While going against the arguably arbitrary number allowed for gatherings, Pastor McCoy’s church fastidiously complied with social distancing guidelines. Many people agreed with his decision. Many others disagreed and did so vocally and vehemently. The issue we must wrestle with while carrying on our back and forth discussions in support of whatever position we’ve taken, is that we MUST adhere to the higher law of love and respect for one another. Name-calling or assuming someone is “stupid’ because he/she disagrees, grieves the Spirit of God. Go ahead and disagree. But when all is said and done, be sure your love and respect has been more apparent than anything else.

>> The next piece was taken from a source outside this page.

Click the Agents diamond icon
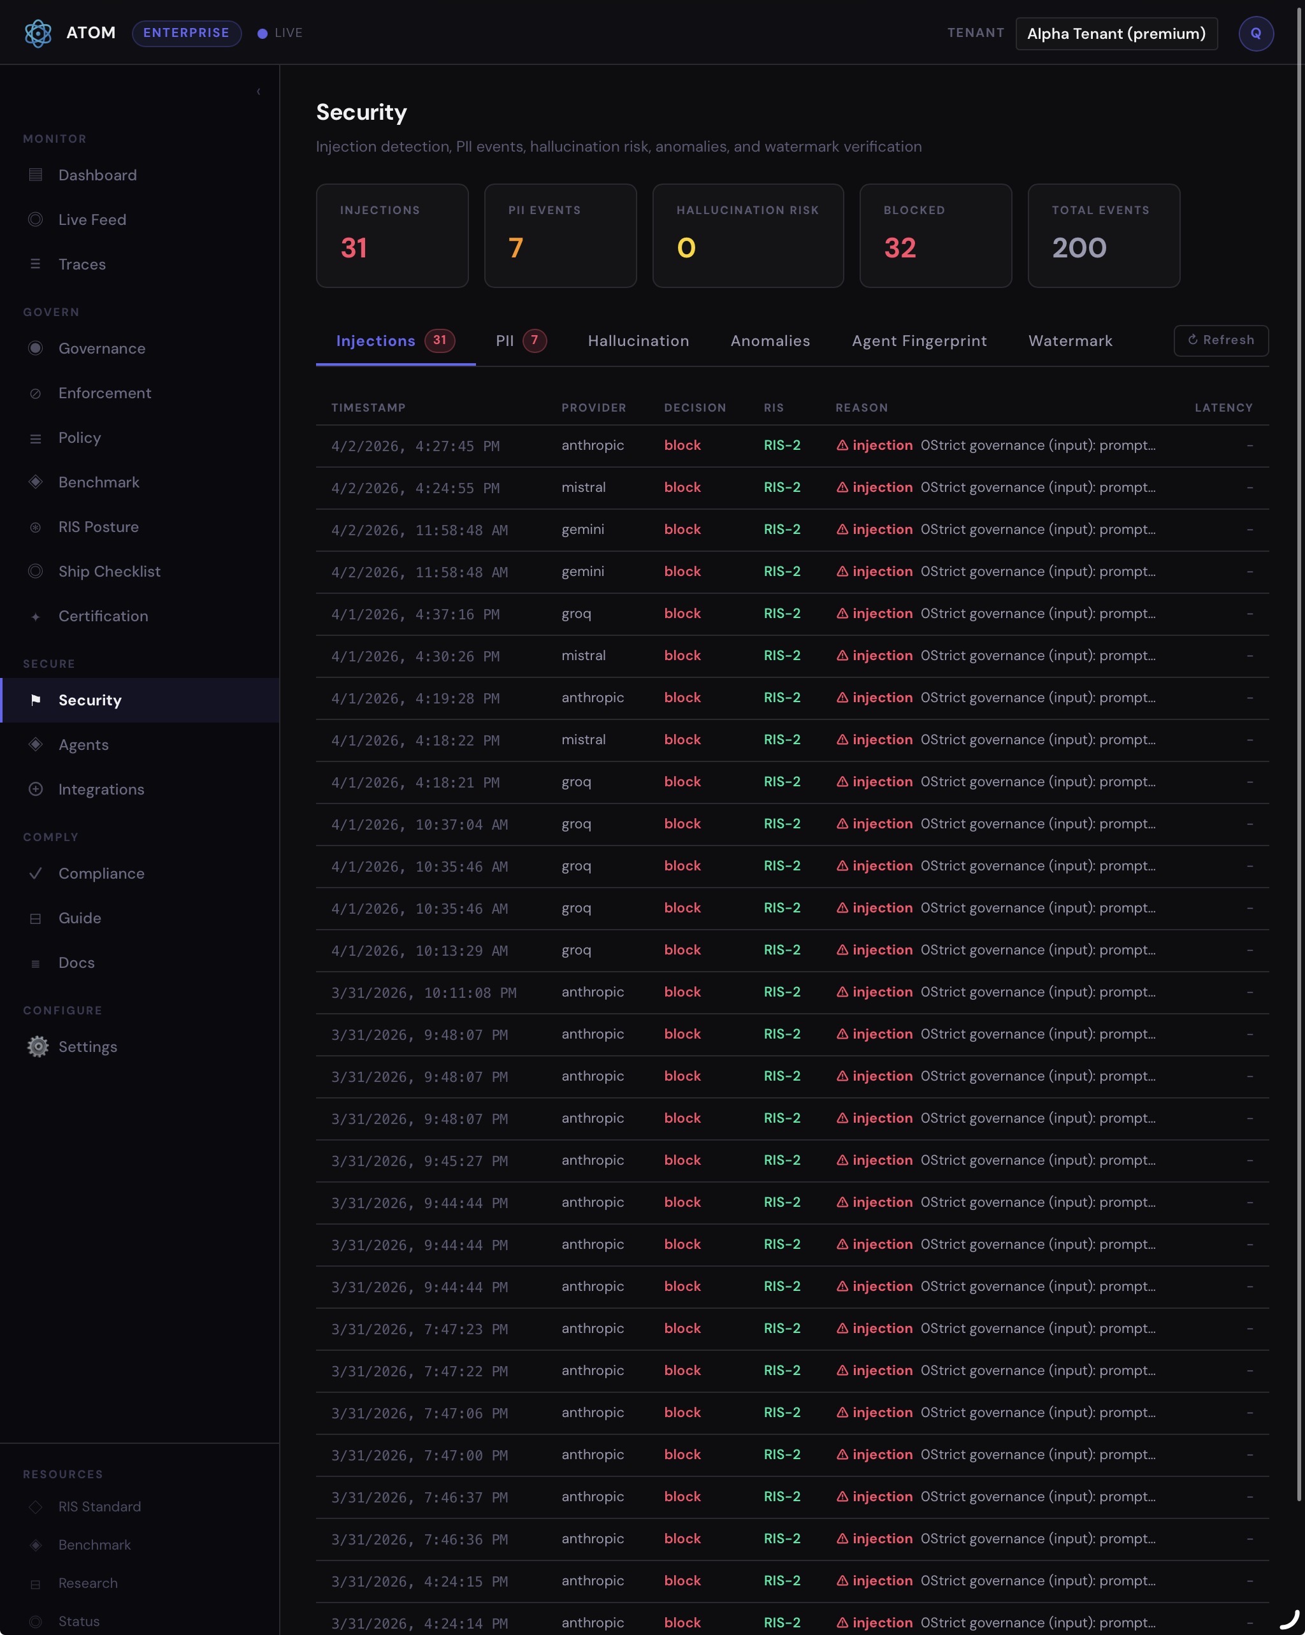 36,744
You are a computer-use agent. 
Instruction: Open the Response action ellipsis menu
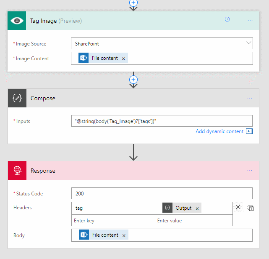pos(250,171)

Finally, regarding services; to my mature brothers and sisters in Christ who have their spiritual feet under them and can do just fine in their walk with God by joining online services once or twice a week, please understand not everyone is in the same place you are. In a local congregation, there are many levels of spiritual development and maturity. There are some who need regular fellowship. They are finding this time inordinately difficult to navigate. Taking the attitude that they ought to “grow up and stop being so needy,” isn’t helpful. Maybe you don’t understand why some are so desperate for fellowship. Instead of being critical, go the other way and reach out to them with a call or text that affirms and supports them.
 
Acts of love are a great way to spray some spiritual Round-Up on the weeds of disunity.

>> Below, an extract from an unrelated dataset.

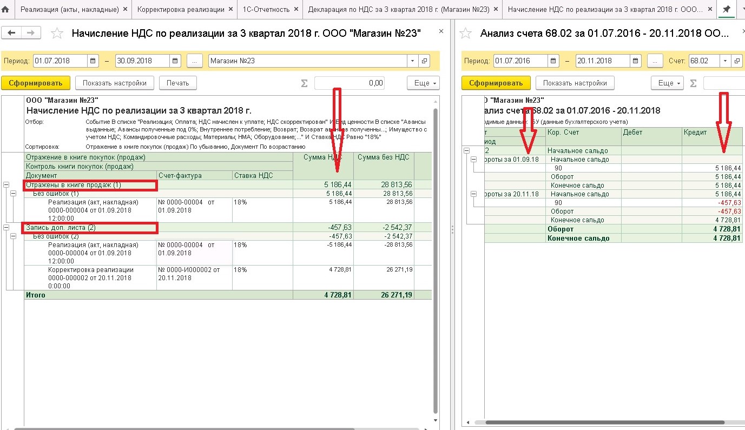The height and width of the screenshot is (430, 745).
Task: Click the pinned tab pin icon
Action: pos(726,10)
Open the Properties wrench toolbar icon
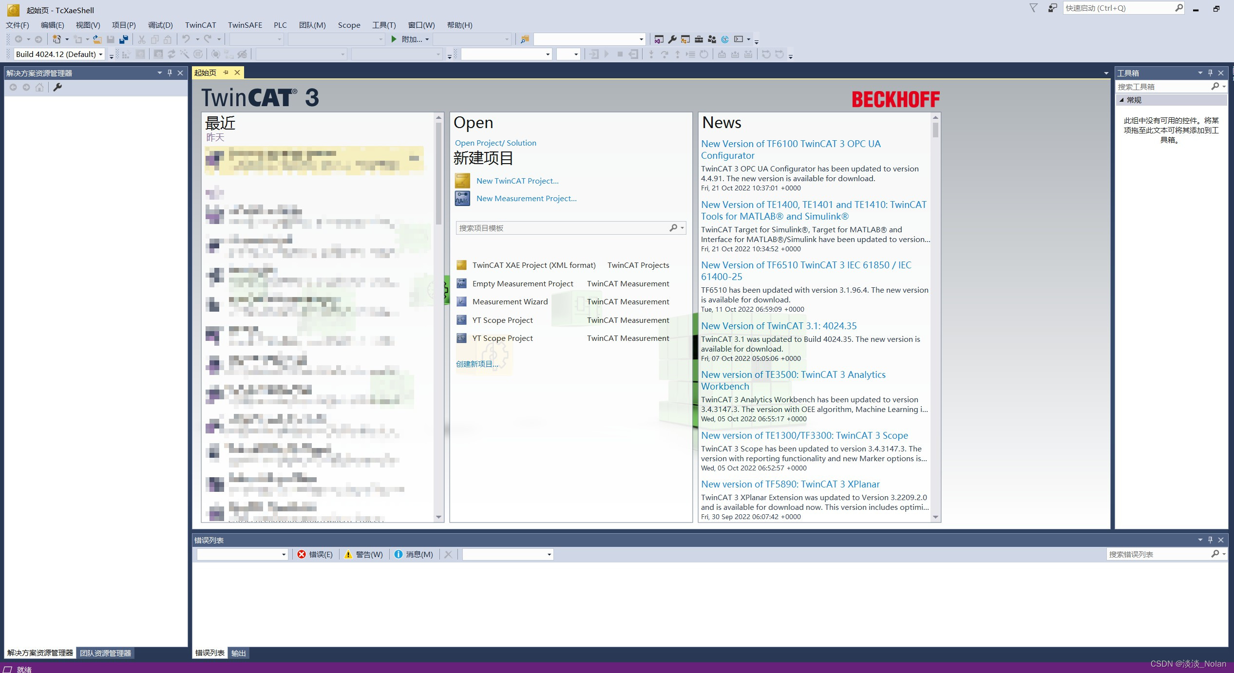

[1] While some members of the community turned out to voice their opposition to the service, others who are not members of Godspeak Calvary Chapel supported the service and participated in Communion.
[2] Acts 5:29
[3] In the time between the original writing of this and it being posted, the same official who set the limit at seven has raised it back to ten. Indicative of the arbitrary nature of these numbers is a lack of statistical support for this change. While there has been a slight reduction in the rate of increase in infections in the County, the most recent decision to raise numbers and open certain venues seems far more indicative of a “popular” rather than medical decision.